Sur l’exécution provisoire
L’exécution provisoire de la décision à intervenir est de droit, et le tribunal ne juge pas nécessaire de l’écarter.
Par ces motifs
Le tribunal statuant, en premier ressort, par un jugement contradictoire,
* condamne la Société SNC CFD à payer à la SAS POPOVI NETTOYAGE la somme de 22 754,40 € TTC au titre de la facture FAC00002309 outre les intérêts de retard au taux de trois fois le taux d’intérêt légal à compter de la date d’échéance du 30 septembre 2023 ;
* condamne la Société SNC CFD à payer à la SAS POPOVI NETTOYAGE l’indemnité forfaitaire de recouvrement de 40 € au titre de ladite facture ;
* déboute la SAS POPOVI NETTOYAGE de sa demande de règlement de la facture FAC00002369 d’un montant de 5 152,80 € TTC ;
* condamne la SAS MLF MAGIC CIRCUS à payer à la SAS POPOVI NETTOYAGE la somme de 36 € TTC au titre de sa facture FAC00002404 outre les intérêts de retard au taux de trois fois le taux d’intérêt légal à compter du 30 novembre 2023 ;
* condamne la SAS MLF MAGIC CIRCUS à payer à la SAS POPOVI NETTOYAGE l’indemnité forfaitaire de recouvrement de 40 € au titre de ladite facture ;
* déboute la SAS POPOVI NETTOYAGE de ses demandes de condamnation au titre de la rupture brutale de la relation commerciale avec la SAS A.T.L. – CENTRE FUNERAIRE, la SARL CHAMBRE FUNERAIRE DES MONTS D’OR, la Société SNC S.S.F SOCIETE DE SERVICES FUNERAIRES, la SNC BERTHELOT 2004 et la SAS MLF MAGIC CIRCUS ;
condamne la SNC L.A.O. à payer à la SAS POPOVI NETTOYAGE des dommages et intérêts de 6 888 € en compensation de la rupture brutale de la relation commerciale établie ;
déboute la SAS POPOVI NETTOYAGE de sa demande d’intérêts légaux sur ces dommages et intérêts ;
* condamne la Société SNC CFD, la SAS A.T.L. – CENTRE FUNERAIRE, la SARL CHAMBRE FUNERAIRE DES MONTS D’OR, la SNC L.A.O., la Société SNC S.S.F SOCIETE DE SERVICES FUNERAIRES, la SNC BERTHELOT 2004 et la SAS MLF MAGIC CIRCUS, in solidum, à payer à payer à la SAS POPOVI NETTOYAGE la somme de 10 000 € au titre de l’article 700 du code de procédure civile ;
* déboute les parties de leurs demandes autres, plus amples ou contraires ;
* rappelle que l’exécution provisoire est de droit ;
* condamne la Société SNC CFD, la SAS A.T.L. – CENTRE FUNERAIRE, la SARL CHAMBRE FUNERAIRE DES MONTS D’OR, la SNC L.A.O., la Société SNC S.S.F SOCIETE DE SERVICES FUNERAIRES, la SNC BERTHELOT 2004 et la SAS MLF MAGIC CIRCUS, in solidum, aux dépens, dont ceux à recouvrer par le greffe, liquidés à la somme de 190,85 € dont 31,60 € de TVA.

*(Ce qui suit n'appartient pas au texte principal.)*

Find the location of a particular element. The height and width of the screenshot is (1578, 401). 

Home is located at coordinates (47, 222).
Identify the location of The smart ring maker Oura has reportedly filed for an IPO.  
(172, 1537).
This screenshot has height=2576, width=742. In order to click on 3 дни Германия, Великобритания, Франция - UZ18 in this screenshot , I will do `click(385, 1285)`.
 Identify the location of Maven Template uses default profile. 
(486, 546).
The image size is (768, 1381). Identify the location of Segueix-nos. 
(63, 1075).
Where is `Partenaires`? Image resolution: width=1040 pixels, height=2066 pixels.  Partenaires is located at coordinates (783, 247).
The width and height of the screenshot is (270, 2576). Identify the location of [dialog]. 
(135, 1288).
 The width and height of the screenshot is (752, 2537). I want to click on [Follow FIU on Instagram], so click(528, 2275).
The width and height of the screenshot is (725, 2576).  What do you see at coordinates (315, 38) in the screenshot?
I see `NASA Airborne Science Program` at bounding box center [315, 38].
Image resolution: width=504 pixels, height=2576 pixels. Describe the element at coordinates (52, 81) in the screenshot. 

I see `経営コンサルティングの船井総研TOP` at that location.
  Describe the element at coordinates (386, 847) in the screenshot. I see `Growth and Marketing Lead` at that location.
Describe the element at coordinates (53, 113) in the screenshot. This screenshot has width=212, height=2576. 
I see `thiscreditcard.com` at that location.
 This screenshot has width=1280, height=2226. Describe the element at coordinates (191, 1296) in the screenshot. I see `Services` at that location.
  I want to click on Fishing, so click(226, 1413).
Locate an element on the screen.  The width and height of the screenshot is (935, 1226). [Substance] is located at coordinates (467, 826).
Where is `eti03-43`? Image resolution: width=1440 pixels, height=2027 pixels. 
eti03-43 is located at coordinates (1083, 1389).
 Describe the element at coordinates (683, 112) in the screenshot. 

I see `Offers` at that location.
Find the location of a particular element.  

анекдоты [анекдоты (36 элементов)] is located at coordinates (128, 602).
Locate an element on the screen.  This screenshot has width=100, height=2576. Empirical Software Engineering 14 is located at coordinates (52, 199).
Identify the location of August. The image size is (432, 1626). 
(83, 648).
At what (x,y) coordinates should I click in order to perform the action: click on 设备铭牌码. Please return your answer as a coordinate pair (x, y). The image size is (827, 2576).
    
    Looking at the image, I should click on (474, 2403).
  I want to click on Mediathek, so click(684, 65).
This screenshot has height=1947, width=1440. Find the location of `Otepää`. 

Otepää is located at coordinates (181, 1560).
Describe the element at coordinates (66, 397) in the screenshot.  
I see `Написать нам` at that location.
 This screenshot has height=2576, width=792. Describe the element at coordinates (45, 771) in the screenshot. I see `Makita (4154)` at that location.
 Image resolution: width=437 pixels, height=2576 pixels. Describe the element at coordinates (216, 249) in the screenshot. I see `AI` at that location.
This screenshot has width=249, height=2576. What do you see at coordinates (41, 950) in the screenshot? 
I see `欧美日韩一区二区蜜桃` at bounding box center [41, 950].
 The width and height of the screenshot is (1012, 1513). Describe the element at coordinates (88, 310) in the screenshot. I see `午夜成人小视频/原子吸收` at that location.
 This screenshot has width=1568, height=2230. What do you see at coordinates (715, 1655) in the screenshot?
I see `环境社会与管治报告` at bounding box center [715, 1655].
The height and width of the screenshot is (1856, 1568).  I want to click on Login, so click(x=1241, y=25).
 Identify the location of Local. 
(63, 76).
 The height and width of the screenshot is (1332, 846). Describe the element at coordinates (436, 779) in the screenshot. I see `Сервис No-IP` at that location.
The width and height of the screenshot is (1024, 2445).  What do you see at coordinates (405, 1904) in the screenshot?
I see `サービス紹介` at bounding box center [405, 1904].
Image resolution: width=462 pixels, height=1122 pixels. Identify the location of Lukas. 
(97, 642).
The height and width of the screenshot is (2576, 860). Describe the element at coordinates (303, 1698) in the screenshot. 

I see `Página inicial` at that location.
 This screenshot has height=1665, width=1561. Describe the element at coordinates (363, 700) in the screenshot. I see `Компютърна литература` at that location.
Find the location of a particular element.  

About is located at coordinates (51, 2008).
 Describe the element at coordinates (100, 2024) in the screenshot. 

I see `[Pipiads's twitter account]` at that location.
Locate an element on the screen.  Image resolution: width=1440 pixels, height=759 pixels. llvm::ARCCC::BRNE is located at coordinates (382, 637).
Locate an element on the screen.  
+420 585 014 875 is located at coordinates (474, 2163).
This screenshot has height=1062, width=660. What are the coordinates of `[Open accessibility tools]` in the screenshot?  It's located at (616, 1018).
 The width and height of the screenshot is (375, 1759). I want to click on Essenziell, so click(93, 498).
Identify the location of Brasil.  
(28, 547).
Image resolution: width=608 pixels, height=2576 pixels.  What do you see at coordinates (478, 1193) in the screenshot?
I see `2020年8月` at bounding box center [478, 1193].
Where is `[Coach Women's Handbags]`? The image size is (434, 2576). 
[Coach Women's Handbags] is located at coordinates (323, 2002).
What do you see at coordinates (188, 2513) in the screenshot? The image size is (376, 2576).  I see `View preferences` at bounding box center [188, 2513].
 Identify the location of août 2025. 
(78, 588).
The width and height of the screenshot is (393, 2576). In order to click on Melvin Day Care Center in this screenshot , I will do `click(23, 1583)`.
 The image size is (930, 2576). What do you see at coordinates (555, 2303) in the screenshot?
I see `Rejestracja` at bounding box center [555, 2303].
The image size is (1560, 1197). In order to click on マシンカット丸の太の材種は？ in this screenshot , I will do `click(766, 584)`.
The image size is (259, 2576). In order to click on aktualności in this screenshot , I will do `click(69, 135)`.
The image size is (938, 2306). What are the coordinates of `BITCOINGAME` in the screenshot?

En application des dispositions de l’article 871 du code de procédure civile, l’affaire a été débattue le 12 février 2025, en audience publique, devant M. Henri de Quatrebarbes, juge chargé d’instruire l’affaire, les représentants des parties ne s’y étant pas opposés.
Ce juge a rendu compte des plaidoiries dans le délibéré du tribunal, composé de : M. Henri de Quatrebarbes, Mme Dominique Entraygues et M. Gilles Petit.
Délibéré le 19 février 2025 par les mêmes juges.
Dit que le présent jugement est prononcé par sa mise à disposition au greffe de ce tribunal, les parties en ayant été préalablement avisées lors des débats dans les conditions prévues au deuxième alinéa de l’article 450 du code de procédure civile.
La minute du jugement est signée par M. Henri de Quatrebarbes, président du délibéré et par Mme Marina Nassivera, greffier.
Le greffier
Le président
Signé électroniquement par Mme Marina Nassivera.